Mais l’aspect génétique ne permettrait-il pas de mieux adapter la prise en charge ?
Les outils génétiques constitutionnels, sont intéressants en ce sens qu’ils permettent d’identifier les marqueurs de thrombose (phlébite, embolie pulmonaire …) par exemple, chez certains patients qui sont à risque de faire des événements ou des complications des traitements. Un autre exemple est celui de l’utilisation de la mercaptopurine qui est une chimiothérapie orale essentielle dans le traitement de la leucémie aiguë lymphoblastique. On est aujourd’hui en capacité de savoir à l'avance quels sont les patients pour lesquels il faut baisser la dose, au risque de les mettre en danger avec les doses conventionnelles. En conclusion, la génétique constitutionnelle des médicaments, que l’on appelle aussi la pharmacogénétique, sera très importante dans le futur pour adapter avec plus de précision les doses des traitements.

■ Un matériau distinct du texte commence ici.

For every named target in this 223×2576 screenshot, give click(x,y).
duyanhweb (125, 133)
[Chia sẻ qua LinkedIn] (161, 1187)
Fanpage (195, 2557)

Pourra-t-on alors parler de personnalisation d’une médecine plus précise ?
De tous temps la médecine a été personnalisée, adaptée et précise ! Aujourd’hui, on a juste des outils bien plus conséquents, qui génèrent une masse d'information colossale supplémentaire. Il est probable que dans le futur le médecin devra intégrer bien plus de données pour soigner les patients, dont la génétique, pour choisir le bon médicament, la bonne combinaison des médicaments entre eux, le meilleur moment pour les administrer et les bonnes doses à utiliser. La médecine avance tous les jours. Les innovations sont intégrées dès que possible par les médecins pour soigner les malades et faire progresser les taux de guérison.